**** STORED DATA ****

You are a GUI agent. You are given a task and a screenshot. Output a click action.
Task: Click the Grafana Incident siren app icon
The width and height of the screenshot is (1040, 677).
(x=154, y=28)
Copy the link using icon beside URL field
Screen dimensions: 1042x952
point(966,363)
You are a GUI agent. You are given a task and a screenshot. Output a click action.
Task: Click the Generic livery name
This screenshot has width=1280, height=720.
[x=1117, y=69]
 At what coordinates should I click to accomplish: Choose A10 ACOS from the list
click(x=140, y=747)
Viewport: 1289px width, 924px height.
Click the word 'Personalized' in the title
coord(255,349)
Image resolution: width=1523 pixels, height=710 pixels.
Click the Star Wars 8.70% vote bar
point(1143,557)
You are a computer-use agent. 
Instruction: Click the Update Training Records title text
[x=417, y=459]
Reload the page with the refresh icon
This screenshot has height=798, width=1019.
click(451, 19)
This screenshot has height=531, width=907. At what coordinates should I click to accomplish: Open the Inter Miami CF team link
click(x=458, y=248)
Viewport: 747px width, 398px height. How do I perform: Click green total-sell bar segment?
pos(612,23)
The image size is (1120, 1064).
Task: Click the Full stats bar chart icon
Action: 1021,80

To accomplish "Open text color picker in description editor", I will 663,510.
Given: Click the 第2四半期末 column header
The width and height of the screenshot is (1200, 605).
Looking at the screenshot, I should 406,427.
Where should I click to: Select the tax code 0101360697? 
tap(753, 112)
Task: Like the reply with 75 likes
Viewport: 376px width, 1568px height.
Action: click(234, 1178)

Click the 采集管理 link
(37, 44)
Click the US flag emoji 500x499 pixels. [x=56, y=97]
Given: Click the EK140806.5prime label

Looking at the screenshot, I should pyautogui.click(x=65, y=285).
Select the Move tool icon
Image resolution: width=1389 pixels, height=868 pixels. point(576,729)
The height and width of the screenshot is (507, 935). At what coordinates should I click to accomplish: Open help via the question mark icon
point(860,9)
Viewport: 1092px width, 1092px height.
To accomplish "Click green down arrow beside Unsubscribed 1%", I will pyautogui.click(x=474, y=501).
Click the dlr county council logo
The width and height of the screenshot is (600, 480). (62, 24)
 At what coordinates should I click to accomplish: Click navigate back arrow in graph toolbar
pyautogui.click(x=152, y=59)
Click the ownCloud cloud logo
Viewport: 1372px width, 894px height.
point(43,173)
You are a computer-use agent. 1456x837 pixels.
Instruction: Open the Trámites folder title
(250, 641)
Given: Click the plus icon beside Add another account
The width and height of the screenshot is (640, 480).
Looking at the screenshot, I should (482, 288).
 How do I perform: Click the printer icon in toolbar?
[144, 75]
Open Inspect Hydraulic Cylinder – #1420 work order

****

DESCRIPTION OF THE TASK
Every entry must be output again exactly as it was given.

RESULT
You are a GUI agent. You are given a task and a screenshot. Output a click action.
Task: Click the Grafana Incident siren app icon
The width and height of the screenshot is (1040, 677).
(x=154, y=28)
Copy the link using icon beside URL field
Screen dimensions: 1042x952
point(966,363)
You are a GUI agent. You are given a task and a screenshot. Output a click action.
Task: Click the Generic livery name
This screenshot has width=1280, height=720.
[x=1117, y=69]
 At what coordinates should I click to accomplish: Choose A10 ACOS from the list
click(x=140, y=747)
Viewport: 1289px width, 924px height.
Click the word 'Personalized' in the title
coord(255,349)
Image resolution: width=1523 pixels, height=710 pixels.
Click the Star Wars 8.70% vote bar
point(1143,557)
You are a computer-use agent. 
Instruction: Click the Update Training Records title text
[x=417, y=459]
Reload the page with the refresh icon
This screenshot has height=798, width=1019.
click(451, 19)
This screenshot has height=531, width=907. At what coordinates should I click to accomplish: Open the Inter Miami CF team link
click(x=458, y=248)
Viewport: 747px width, 398px height. How do I perform: Click green total-sell bar segment?
pos(612,23)
The image size is (1120, 1064).
Task: Click the Full stats bar chart icon
Action: 1021,80

To accomplish "Open text color picker in description editor", I will 663,510.
Given: Click the 第2四半期末 column header
The width and height of the screenshot is (1200, 605).
Looking at the screenshot, I should 406,427.
Where should I click to: Select the tax code 0101360697? 
tap(753, 112)
Task: Like the reply with 75 likes
Viewport: 376px width, 1568px height.
Action: click(234, 1178)

Click the 采集管理 link
(37, 44)
Click the US flag emoji 500x499 pixels. [x=56, y=97]
Given: Click the EK140806.5prime label

Looking at the screenshot, I should pyautogui.click(x=65, y=285).
Select the Move tool icon
Image resolution: width=1389 pixels, height=868 pixels. point(576,729)
The height and width of the screenshot is (507, 935). At what coordinates should I click to accomplish: Open help via the question mark icon
point(860,9)
Viewport: 1092px width, 1092px height.
To accomplish "Click green down arrow beside Unsubscribed 1%", I will pyautogui.click(x=474, y=501).
Click the dlr county council logo
The width and height of the screenshot is (600, 480). (62, 24)
 At what coordinates should I click to accomplish: Click navigate back arrow in graph toolbar
pyautogui.click(x=152, y=59)
Click the ownCloud cloud logo
Viewport: 1372px width, 894px height.
point(43,173)
You are a computer-use agent. 1456x837 pixels.
Instruction: Open the Trámites folder title
(250, 641)
Given: Click the plus icon beside Add another account
The width and height of the screenshot is (640, 480).
Looking at the screenshot, I should (482, 288).
 How do I perform: Click the printer icon in toolbar?
[144, 75]
Open Inspect Hydraulic Cylinder – #1420 work order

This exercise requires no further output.